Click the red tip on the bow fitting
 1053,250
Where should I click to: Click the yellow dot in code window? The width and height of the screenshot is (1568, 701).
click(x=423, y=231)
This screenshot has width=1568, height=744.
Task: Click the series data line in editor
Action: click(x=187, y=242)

_ _ _ _ _

→ **Goal of the exercise**: Rewrite the data above, replacing "red tip" with "red marker" and keeping everything else the same.

→ **Answer to the task**:
Click the red marker on the bow fitting
 1053,250
Where should I click to: Click the yellow dot in code window? The width and height of the screenshot is (1568, 701).
click(x=423, y=231)
This screenshot has width=1568, height=744.
Task: Click the series data line in editor
Action: click(x=187, y=242)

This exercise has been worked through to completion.